Students attend a class inside Hosam Kamel school in the rebel-controlled area of Maaret al-Numan town in Idlib province, Syria on October 28, 2015. The school, which was bombed and partially destroyed, started the new school year after restoration work was completed, activists said.
Khalil Ashawi—Reuters
By Moza bint Nasser
May 19, 2017
IDEAS
Her Highness Sheikha Moza bint Nasser is a U.N. Advocate for the Sustainable Development Goals, a UNESCO Special Envoy for Basic and Higher Education and the Founder and Chairperson of Education Above All and the Qatar Foundation.

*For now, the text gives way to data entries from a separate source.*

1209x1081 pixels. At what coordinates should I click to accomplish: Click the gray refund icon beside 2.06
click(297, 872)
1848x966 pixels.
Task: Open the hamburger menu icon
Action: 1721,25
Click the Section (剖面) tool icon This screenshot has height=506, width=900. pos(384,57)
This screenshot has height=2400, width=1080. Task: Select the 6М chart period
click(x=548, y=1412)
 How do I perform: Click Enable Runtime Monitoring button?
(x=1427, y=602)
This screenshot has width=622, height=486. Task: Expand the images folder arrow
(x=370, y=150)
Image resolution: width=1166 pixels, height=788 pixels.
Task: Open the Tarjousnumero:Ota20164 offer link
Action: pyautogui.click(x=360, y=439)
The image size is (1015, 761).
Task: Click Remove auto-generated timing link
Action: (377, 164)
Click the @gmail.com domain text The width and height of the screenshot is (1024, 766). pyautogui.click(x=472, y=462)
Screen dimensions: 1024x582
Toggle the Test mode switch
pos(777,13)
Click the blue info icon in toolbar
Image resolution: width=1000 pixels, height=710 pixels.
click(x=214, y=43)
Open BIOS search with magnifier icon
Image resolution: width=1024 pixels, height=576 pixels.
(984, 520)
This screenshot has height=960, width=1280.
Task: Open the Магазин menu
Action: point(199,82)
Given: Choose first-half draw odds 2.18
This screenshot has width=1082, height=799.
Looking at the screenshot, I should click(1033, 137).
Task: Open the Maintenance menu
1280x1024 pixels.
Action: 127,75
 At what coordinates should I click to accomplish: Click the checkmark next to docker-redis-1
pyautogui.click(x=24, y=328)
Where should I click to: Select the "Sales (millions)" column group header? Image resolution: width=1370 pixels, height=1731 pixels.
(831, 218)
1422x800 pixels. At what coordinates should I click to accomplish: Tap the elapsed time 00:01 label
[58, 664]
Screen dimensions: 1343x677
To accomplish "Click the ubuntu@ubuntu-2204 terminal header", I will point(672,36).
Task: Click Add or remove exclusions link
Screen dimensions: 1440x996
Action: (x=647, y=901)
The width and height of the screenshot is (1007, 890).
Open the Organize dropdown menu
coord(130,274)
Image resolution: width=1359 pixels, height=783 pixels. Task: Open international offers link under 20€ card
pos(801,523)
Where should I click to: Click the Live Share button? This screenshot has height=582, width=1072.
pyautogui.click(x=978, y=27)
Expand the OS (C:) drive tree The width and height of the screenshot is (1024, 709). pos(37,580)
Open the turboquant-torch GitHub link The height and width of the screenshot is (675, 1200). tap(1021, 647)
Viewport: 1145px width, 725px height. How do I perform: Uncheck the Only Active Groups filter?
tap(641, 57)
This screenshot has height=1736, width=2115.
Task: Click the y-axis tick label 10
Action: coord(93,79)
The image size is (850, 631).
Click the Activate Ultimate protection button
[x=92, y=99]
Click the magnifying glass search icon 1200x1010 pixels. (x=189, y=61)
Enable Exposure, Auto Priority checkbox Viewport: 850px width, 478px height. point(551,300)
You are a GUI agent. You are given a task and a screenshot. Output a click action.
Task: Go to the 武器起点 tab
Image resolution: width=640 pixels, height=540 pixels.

In March, I was lucky enough to meet a truly exceptional young inventor called Salah. At just 11 years old, he has already created some incredible solar-powered engines and mechanical tools.

Salah is also a refugee. His family fled from war and conflict. They saw untold horrors and were left with nothing. Displaced, Salah missed out on years of schooling.

I met him at the “alternative learning center” he attends just outside Khartoum in Sudan. The center, which is supported by Education Above All and UNICEF, helps pupils who have missed out on years of schooling due to conflict.

As I admired his inventions, I noticed that next to them was a model of a house. It looked a little out of place next to the cars, so I asked him about it. His answer astounded me, because he gave it with total absolute certainty: “This is the home I will build for my family one day.”

Despite the unimaginable challenges he has faced, Salah can now live, dream, invent and plan a future he may not otherwise have had. Without doubt, education has transformed his life.

Tragically, millions of children around the world are not able to reach their potential, often because of conflict. One quarter of all the world’s school-aged children — about 462 million young people, according to UNICEF — live in countries devastated by conflict. Last month, the Overseas Development Institute reported that more than one in five school-age children living in war zones is missing out on schooling.

In most of these conflicts, schools, teachers and students are victims of targeted attacks. From Afghanistan to Colombia, the Philippines, South Sudan, Syria, Ukraine and Yemen, there have been a series of attacks on schools in at least 21 countries experiencing armed conflict since 2013.

Education facilities are bombed, burned and destroyed. Schools are taken over and used as military bases. Children are recruited as soldiers. Students and teachers have been kidnapped or even murdered. Millions of children have no safe place to go. Their future is uncertain.

Quality education is the key to building peace and making development sustainable. Yet alarming levels of conflict and humanitarian crisis around the world are endangering not only the United Nation’s global development goals, but also the credibility of the international order that the U.N. represents.

The U.N. Security Council (UNSC) is the body charged by the U.N. Charter to ensure international peace and security. Yet this key institution is broken exactly where it is needed most: to hold those who commit mass atrocities and grave violations of international law to account.

Time after time, members of the UNSC do not use their power of veto responsibly. Perpetrators are not held to account for their actions and opportunities to prevent conflict and establish peace are lost.

Take the October attack on a school in Idlib, Syria, that left 21 children dead and many others wounded. An educational complex was targeted. It included a kindergarten, an elementary school, two middle schools and a secondary school. A senior U.N. official described it as a possible war crime. Yet the U.N. Security Council failed to unite and condemn this atrocity, meaning that there have been no consequences for the perpetrators.

The world watches through broken windows, as the big players continue their deadly card game of geopolitics — recklessly gambling away lives, changing the rules with every round, flipping and shuffling their cards to suit their strategic interests, with apparent disregard for the fires raging outside.

But this is not a game for the grieving parents of Idlib. Nor for the girls still being held captive by Boko Haram in Nigeria. Nor for the millions of children around the world in refugee camps, robbed of their chance to learn.

Until government armed forces and non-state armed groups are held accountable for attacking schools, the violations and the violence will not stop. To make children safe as they learn, all states must adhere to the international laws and resolutions that protect education and the rights of children. Justice and security alone will not bring education to the millions of children who need it.

Quality education is well known to strengthen economies and improve health outcomes. It also makes an important contribution to conflict prevention and post-conflict recovery for communities.

Those delivering the world aid development budgets should recognize the long-term value of investing in secure, quality education. They should acknowledge the potential of education to prevent and heal conflict as well as build resilience within communities.

Today, at The Hague Institute for Global Justice, we are bringing together international leaders and grassroots activists who are committed to protecting children and to building a stronger system of global governance. It is a first step on a roadmap aimed at strengthening international law and bringing to justice those responsible for attacks on children, schools and teachers.

We are calling for bold leadership to give education a chance to break the cycle of violence. The G20 meeting in July 2017 is an opportunity for world leaders to demonstrate that they are accountable and responsible. They must renew their commitment to education as the key to delivering the vision of the Sustainable Development Goals.

We call on powerful nations to put down their cards and end their deadly games.